The task: Please format the records below as a numbered list, leaving out the blank lines.

Task inputs:
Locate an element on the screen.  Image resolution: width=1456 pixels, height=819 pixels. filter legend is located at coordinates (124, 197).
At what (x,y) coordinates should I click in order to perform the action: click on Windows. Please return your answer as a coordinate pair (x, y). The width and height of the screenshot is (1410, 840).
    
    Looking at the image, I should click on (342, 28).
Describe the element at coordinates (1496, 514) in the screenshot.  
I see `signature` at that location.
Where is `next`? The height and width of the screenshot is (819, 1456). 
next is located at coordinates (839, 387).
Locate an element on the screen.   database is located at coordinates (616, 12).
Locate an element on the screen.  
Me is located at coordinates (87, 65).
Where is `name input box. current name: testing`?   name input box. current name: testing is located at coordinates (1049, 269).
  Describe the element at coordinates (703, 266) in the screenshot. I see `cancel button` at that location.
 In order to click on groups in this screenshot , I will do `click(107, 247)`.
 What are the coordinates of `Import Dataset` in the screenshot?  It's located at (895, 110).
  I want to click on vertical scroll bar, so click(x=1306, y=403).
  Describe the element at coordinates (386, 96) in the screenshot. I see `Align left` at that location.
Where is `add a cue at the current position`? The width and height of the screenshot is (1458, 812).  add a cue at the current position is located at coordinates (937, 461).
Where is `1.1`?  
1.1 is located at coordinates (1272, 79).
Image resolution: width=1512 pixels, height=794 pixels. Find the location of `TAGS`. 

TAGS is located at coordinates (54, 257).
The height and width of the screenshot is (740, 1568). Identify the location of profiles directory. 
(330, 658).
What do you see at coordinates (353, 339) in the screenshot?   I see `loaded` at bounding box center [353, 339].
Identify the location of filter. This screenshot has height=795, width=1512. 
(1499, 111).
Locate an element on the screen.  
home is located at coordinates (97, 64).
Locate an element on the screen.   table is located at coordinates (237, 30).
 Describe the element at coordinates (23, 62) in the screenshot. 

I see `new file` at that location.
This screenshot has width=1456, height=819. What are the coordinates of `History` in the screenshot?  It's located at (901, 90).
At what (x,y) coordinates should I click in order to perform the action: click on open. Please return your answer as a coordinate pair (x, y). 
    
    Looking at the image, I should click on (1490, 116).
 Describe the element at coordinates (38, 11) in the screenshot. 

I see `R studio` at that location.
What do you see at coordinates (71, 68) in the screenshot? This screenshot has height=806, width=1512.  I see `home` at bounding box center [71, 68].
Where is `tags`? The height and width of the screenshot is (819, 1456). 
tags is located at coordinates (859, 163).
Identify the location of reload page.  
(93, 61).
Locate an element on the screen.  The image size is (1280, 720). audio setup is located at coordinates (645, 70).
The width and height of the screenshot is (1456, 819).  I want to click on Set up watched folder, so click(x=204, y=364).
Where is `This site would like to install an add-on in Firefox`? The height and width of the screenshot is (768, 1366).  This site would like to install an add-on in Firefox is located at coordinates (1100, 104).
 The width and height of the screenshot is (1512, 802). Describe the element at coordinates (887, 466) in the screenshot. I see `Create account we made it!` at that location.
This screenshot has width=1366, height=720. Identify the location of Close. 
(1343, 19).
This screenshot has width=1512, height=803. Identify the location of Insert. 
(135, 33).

Solution for this exercise:
1. Locate an element on the screen.  Image resolution: width=1456 pixels, height=819 pixels. filter legend is located at coordinates (124, 197).
2. At what (x,y) coordinates should I click in order to perform the action: click on Windows. Please return your answer as a coordinate pair (x, y). The width and height of the screenshot is (1410, 840).
3.     Looking at the image, I should click on (342, 28).
4. Describe the element at coordinates (1496, 514) in the screenshot.  
5. I see `signature` at that location.
6. Where is `next`? The height and width of the screenshot is (819, 1456). 
7. next is located at coordinates (839, 387).
8. Locate an element on the screen.   database is located at coordinates (616, 12).
9. Locate an element on the screen.  
10. Me is located at coordinates (87, 65).
11. Where is `name input box. current name: testing`?   name input box. current name: testing is located at coordinates (1049, 269).
12.   Describe the element at coordinates (703, 266) in the screenshot. I see `cancel button` at that location.
13.  In order to click on groups in this screenshot , I will do `click(107, 247)`.
14.  What are the coordinates of `Import Dataset` in the screenshot?  It's located at (895, 110).
15.   I want to click on vertical scroll bar, so click(x=1306, y=403).
16.   Describe the element at coordinates (386, 96) in the screenshot. I see `Align left` at that location.
17. Where is `add a cue at the current position`? The width and height of the screenshot is (1458, 812).  add a cue at the current position is located at coordinates (937, 461).
18. Where is `1.1`?  
19. 1.1 is located at coordinates (1272, 79).
20. Image resolution: width=1512 pixels, height=794 pixels. Find the location of `TAGS`. 
21. TAGS is located at coordinates (54, 257).
22. The height and width of the screenshot is (740, 1568). Identify the location of profiles directory. 
23. (330, 658).
24. What do you see at coordinates (353, 339) in the screenshot?   I see `loaded` at bounding box center [353, 339].
25. Identify the location of filter. This screenshot has height=795, width=1512. 
26. (1499, 111).
27. Locate an element on the screen.  
28. home is located at coordinates (97, 64).
29. Locate an element on the screen.   table is located at coordinates (237, 30).
30.  Describe the element at coordinates (23, 62) in the screenshot. 
31. I see `new file` at that location.
32. This screenshot has width=1456, height=819. What are the coordinates of `History` in the screenshot?  It's located at (901, 90).
33. At what (x,y) coordinates should I click in order to perform the action: click on open. Please return your answer as a coordinate pair (x, y). 
34.     Looking at the image, I should click on (1490, 116).
35.  Describe the element at coordinates (38, 11) in the screenshot. 
36. I see `R studio` at that location.
37. What do you see at coordinates (71, 68) in the screenshot? This screenshot has height=806, width=1512.  I see `home` at bounding box center [71, 68].
38. Where is `tags`? The height and width of the screenshot is (819, 1456). 
39. tags is located at coordinates (859, 163).
40. Identify the location of reload page.  
41. (93, 61).
42. Locate an element on the screen.  The image size is (1280, 720). audio setup is located at coordinates (645, 70).
43. The width and height of the screenshot is (1456, 819).  I want to click on Set up watched folder, so click(x=204, y=364).
44. Where is `This site would like to install an add-on in Firefox`? The height and width of the screenshot is (768, 1366).  This site would like to install an add-on in Firefox is located at coordinates (1100, 104).
45.  The width and height of the screenshot is (1512, 802). Describe the element at coordinates (887, 466) in the screenshot. I see `Create account we made it!` at that location.
46. This screenshot has width=1366, height=720. Identify the location of Close. 
47. (1343, 19).
48. This screenshot has width=1512, height=803. Identify the location of Insert. 
49. (135, 33).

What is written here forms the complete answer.